In [18]:
from __future__ import annotations

# Exercise: NLP Pipeline with Scikit-learn

# Preparation

We'll first want to make sure spaCy is ready to use.

In [19]:
# ! python -m spacy download en_core_web_sm

In [20]:
import spacy

nlp = spacy.load('en_core_web_sm')

## Data Preparation

Let's also read in some data into a Pandas DataFrame.

In [None]:
import pandas as pd

df = pd.read_csv('../data/reviews.csv')

df.info()
df.head()

### Preparing features (`X`) & target (`y`)

In [None]:
data = df

# separate features from labels
X = data.drop('recommend', axis=1)
y = data['recommend'].copy()

print('Labels:', y.unique())
print('Features:')
display(X.head())

Next we need to split the data into a train & test sets so we can evaluate our
end model's performance.

In [23]:
# Split data into train and test sets
from sklearn.model_selection import train_test_split

X_train, X_test, y_train, y_test = train_test_split(
    X,
    y,
    test_size=0.1,
    shuffle=True,
    random_state=27,
)

# Building a Pipeline: Splitting Numerical, Categorical, and Text Data

Need to separate the data into the different feature types so we can better
process & utilize them as features for our model.
Depending on the situation, you may instead only use certain features & feature
types or even do more feature engineering by combining the given data columns!

However, in this scenario, we're going to have you define the following feature
groups:

- Numerical: `num_features`
- Categorical: `cat_features`
- Text: `text_features`

In [24]:
# This will be useful to use in creating a pipeline
from sklearn.pipeline import Pipeline

In [None]:
# TODO: split data into numerical, categorical, and text features

num_features = (
    # TODO: your code here
)
print('Numerical features:', num_features)

cat_features = (
    # TODO: your code here
)
print('Categorical features:', cat_features)


text_features = (
    # TODO: your code here
)
print ('Review Text features:', text_features)

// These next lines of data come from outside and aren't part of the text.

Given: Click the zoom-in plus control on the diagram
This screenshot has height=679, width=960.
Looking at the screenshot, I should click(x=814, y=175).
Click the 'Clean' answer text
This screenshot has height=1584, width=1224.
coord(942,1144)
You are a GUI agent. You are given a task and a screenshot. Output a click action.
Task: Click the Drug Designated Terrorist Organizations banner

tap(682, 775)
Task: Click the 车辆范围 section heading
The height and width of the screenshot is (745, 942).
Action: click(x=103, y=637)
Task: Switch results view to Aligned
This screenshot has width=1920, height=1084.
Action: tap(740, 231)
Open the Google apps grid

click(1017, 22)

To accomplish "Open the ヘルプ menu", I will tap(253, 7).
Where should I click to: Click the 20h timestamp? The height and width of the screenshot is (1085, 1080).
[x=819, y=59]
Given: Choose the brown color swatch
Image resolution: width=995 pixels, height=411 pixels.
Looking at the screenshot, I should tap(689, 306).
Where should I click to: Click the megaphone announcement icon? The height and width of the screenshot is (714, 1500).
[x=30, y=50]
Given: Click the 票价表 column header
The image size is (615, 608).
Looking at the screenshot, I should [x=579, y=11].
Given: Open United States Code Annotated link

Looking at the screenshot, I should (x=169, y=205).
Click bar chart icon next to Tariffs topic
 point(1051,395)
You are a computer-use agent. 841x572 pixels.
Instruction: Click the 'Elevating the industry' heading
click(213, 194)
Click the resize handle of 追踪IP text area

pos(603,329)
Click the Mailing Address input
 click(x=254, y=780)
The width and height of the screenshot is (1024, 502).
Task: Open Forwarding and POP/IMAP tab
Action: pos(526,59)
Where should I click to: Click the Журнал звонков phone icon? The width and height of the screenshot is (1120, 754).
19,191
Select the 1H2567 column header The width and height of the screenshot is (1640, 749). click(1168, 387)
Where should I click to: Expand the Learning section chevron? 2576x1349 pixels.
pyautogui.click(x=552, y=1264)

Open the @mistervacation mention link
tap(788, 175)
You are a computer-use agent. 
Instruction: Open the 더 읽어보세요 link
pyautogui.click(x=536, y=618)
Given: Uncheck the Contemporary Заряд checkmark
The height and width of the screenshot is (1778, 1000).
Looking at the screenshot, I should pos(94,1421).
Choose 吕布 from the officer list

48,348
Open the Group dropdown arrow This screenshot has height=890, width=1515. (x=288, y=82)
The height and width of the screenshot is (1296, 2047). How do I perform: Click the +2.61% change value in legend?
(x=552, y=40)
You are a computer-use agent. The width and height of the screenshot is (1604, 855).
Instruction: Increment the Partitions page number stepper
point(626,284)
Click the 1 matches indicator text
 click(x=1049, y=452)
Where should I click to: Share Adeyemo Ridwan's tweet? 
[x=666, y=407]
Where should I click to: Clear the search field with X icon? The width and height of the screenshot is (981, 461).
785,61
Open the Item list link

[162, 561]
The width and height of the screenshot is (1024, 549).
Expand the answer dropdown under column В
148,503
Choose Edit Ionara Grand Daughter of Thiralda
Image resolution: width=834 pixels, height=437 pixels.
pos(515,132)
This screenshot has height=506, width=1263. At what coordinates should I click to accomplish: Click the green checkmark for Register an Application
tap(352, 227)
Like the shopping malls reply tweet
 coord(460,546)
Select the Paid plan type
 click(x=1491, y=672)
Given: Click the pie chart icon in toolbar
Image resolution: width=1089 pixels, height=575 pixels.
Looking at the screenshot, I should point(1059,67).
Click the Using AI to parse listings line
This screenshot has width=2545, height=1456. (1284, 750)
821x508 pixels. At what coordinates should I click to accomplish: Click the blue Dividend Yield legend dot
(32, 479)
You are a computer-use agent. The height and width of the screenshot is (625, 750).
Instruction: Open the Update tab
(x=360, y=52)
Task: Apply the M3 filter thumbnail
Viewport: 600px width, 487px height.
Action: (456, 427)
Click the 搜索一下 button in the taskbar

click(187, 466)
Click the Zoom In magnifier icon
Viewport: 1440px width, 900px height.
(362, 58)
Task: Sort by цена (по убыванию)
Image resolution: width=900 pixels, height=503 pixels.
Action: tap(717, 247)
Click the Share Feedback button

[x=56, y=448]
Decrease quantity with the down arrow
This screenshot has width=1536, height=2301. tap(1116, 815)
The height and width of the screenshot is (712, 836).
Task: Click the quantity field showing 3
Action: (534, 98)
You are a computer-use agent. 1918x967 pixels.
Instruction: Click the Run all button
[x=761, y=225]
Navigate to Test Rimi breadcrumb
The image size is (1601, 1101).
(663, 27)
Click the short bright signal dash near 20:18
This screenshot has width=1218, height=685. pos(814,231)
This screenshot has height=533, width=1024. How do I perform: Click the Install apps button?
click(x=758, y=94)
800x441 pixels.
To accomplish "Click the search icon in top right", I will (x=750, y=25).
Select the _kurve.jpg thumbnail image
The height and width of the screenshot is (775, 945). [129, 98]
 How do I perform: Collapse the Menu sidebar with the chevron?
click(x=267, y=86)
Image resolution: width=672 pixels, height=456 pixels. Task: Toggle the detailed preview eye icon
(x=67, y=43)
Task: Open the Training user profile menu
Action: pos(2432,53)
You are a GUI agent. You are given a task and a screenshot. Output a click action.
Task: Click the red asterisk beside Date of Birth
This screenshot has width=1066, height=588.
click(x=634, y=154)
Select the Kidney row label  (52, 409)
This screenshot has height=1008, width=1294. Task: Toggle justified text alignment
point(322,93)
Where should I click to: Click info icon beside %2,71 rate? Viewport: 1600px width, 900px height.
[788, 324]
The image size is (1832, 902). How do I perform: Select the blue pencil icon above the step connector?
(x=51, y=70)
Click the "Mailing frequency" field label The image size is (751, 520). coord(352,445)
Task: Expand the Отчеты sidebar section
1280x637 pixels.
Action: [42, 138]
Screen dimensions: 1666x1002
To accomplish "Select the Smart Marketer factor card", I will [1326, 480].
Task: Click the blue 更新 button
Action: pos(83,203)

## Numerical Features Pipeline

In [26]:
# TODO: define pipeline for numerical features called `num_pipeline``

num_pipeline = None

num_pipeline

## Categorical Features Pipeline

In [27]:
# TODO: define pipeline for categorical features called `cat_pipeline`
cat_pipeline = None

cat_pipeline

## Text Feature Pipeline

For the text part of the pipeline, there are multiple ways we can process the
pipeline.

We specifically are going to utilize spaCy and some built-in Python functions to
process the text in our custom Scikit-learn `Transformers`

### Custom `Transformer`: Count Characters

You will create a `CountCharacter()` Scikit-learn `Transformer` using 
[`BaseEstimator`](https://scikit-learn.org/stable/modules/generated/sklearn.base.BaseEstimator.html) and
[`TransformerMixin`](https://scikit-learn.org/stable/modules/generated/sklearn.base.TransformerMixin.html#sklearn.base.TransformerMixin).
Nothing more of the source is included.